If you want to meet the needs of high tech, teach the kids programming for 2 years. And by programming, I don't mean some watered down syntax course - use programming to teach higher level thinking skills like abstraction, problem decomposition, integration, synthesis. These skills are sorely lacking in the regular core classes, and easily demonstrated with programming.

Oh, then to address the real language needs they could take 1 semester to learn 20 phrases in 20 languages. And cultural awareness - that with politeness and English will get you farther than 4 years of group-and-drill Spanish.


Posted by Never fails, a resident of Jordan Middle School
on Sep 11, 2013 at 3:40 pm

It always happens, as soon as teachers make learning tortuous, kids stop learning. learning does not have to be painful, cut there are a.ways educators who feel otherwise. Unfortunately, in most public schools, those are the majority.


Posted by ForeignFolly, a resident of Palo Alto High School
on Sep 11, 2013 at 3:42 pm

Sorry for auto fails in that posting: group-and-drill should be grill-and-drill.


Posted by unfortunately, a resident of Crescent Park
on Sep 11, 2013 at 9:46 pm



Foreign folly,

"abstraction, problem decomposition, integration, synthesis. "

I think these are among the skills you gain when you learn any language.


Posted by New in Town, a resident of Palo Verde
on Sep 11, 2013 at 9:54 pm

While there are many benefits to learning a foreign language while young - it develops the brain and is a wonderful cultural asset - I agree with ForeignFolly, that one who is completely fluent in spoken and written English can do quite well globally as long as they are culturally sensitive.

I've worked in the global groups for two multinationals and traveled throughout Europe, Latin America, Korea, Japan, China, Singapore (4 languages are official there) and all meetings and correspondence were conducted in English. I'm not a programmer either! Knowing some French gave me credibility as an American who had a clue about other countries and cultures, but it was merely for social reasons, that it was useful.

If you have a parent or cultural tie to another country or might live there, by all means invest in that language. It's a great asset and experience. I do wish I were fluent in multiple languages and envy those whose life experiences have allowed them immersion.
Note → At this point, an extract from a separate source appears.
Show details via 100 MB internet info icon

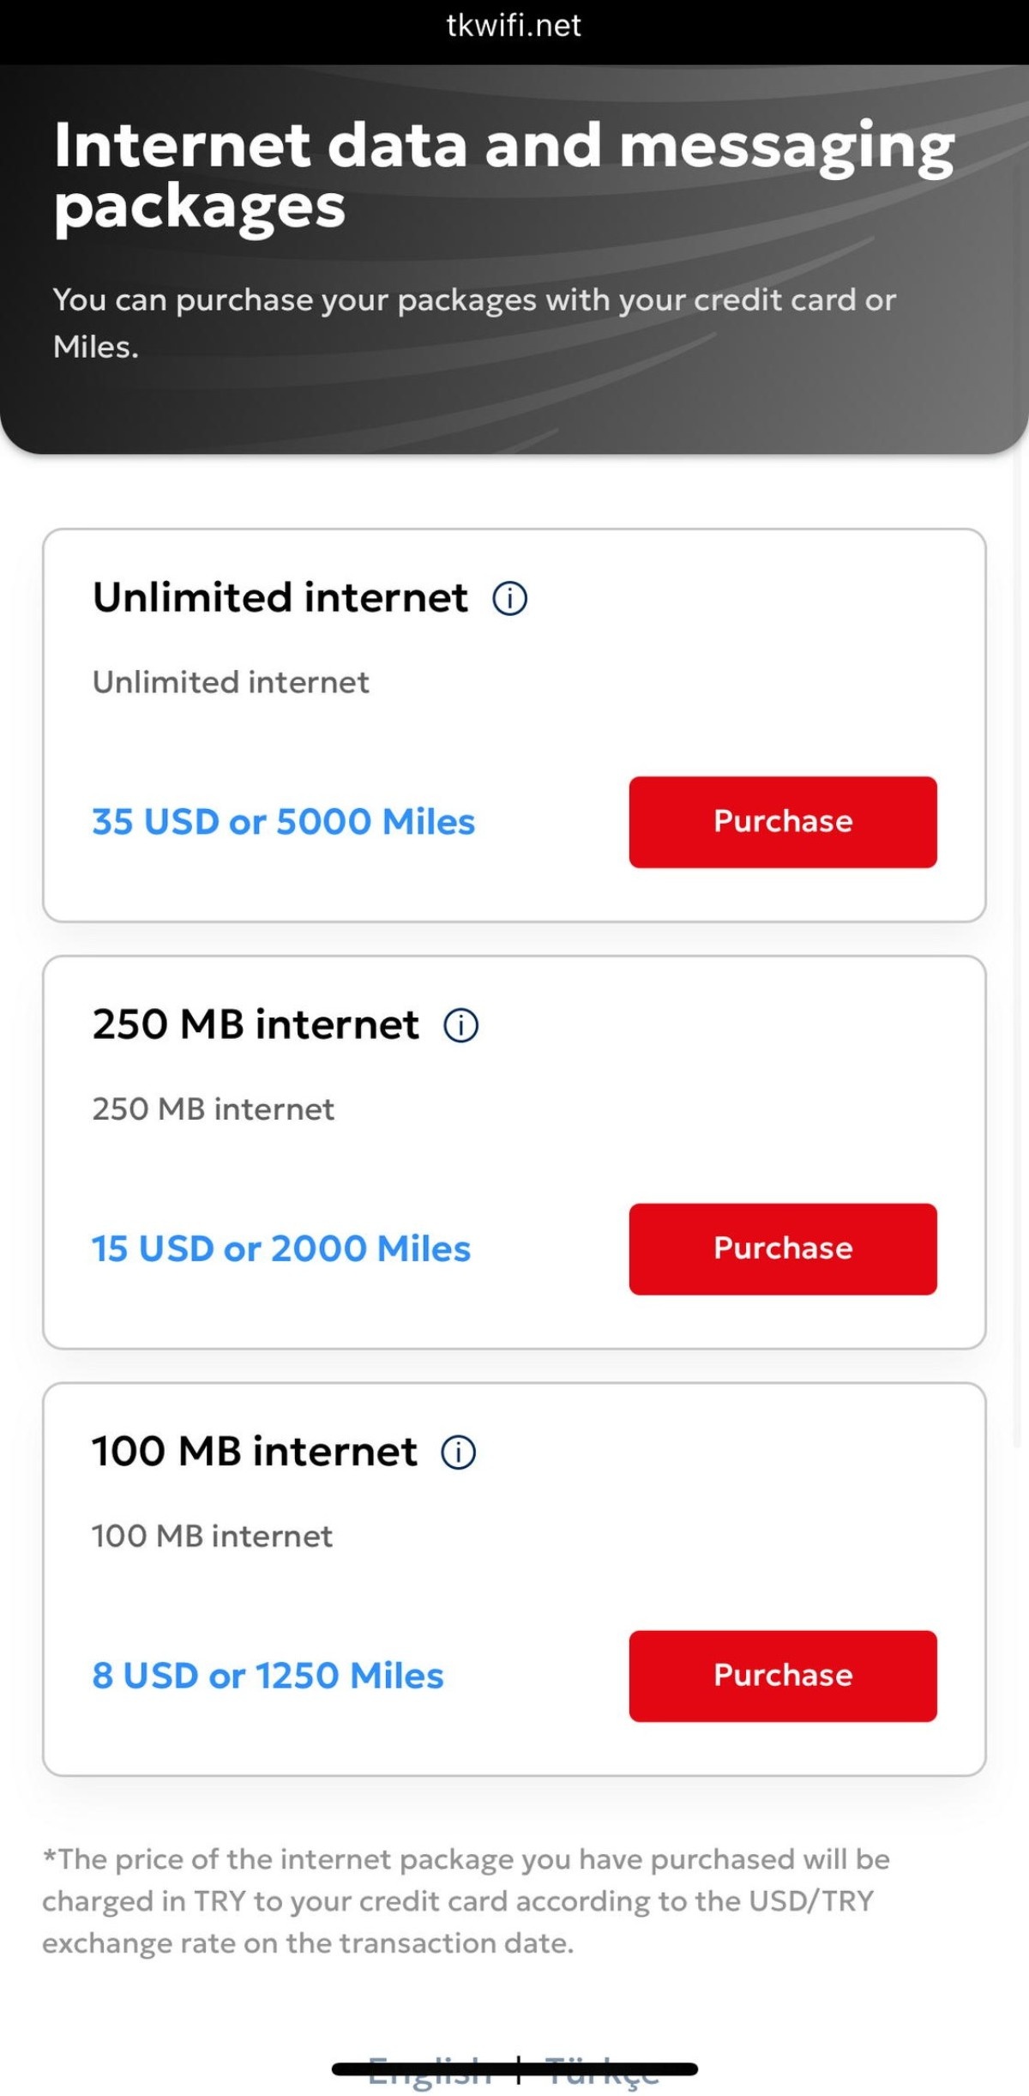(458, 1453)
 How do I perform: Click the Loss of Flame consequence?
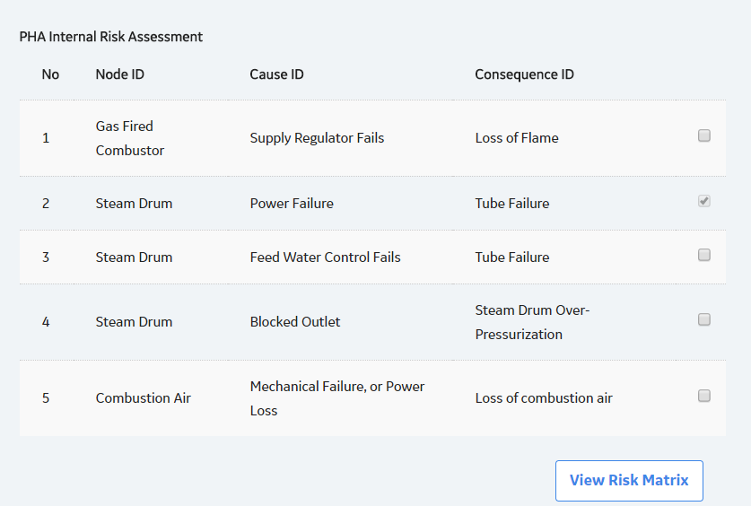click(x=517, y=138)
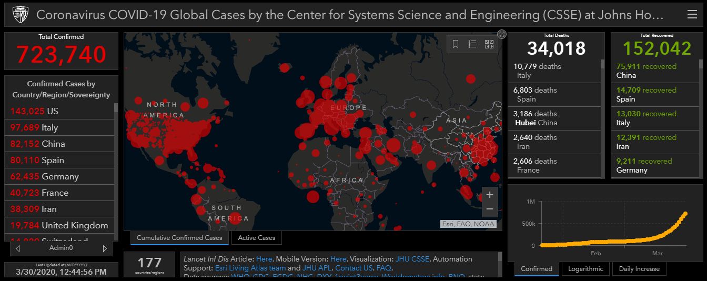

All polyglots I know, learned their second and often third language before their teen years through a fluent parent, nanny or living in the other country. It is easier. And please, I hope schools are using all the multimedia technology available to us now.


Posted by unfortunately, a resident of Crescent Park
on Sep 11, 2013 at 10:14 pm

I agree that to work you only need English, at least for work in an english speaking country, and for traveling only English is necessary.

Problem is, somebody needs to let the UCs sand colleges know this because they are the ones requiring it.

It's probably the more torturous requirement and summer or other outside classes must be better if you can get credit for it.


Posted by Joe, a resident of Old Palo Alto
on Sep 12, 2013 at 11:47 pm

Thanks All for the very helpful comments from parents and folks from the community. The themes from the postings include the following: 1) an exposure to foreign language can potentially be relevant, 2) foreign language may potentially be helpful, but not always mandatory, for global business lines of work later, 3) if starting foreign language in middle / high school (not in grade school) then the approach should be balanced and not tortuous, 4) starting at college level for beginners in foreign language is excessive, 5) More contemporary technology approaches to learning foreign language should be integrated at school, and 6) PAUSD should consider more than one lane for teaching foreign language; this could meet the needs of those who pick up languages easier or started earlier and also those who are aiming to simply meet the graduation requirement. Perhaps this last key point is really something the school district should think about?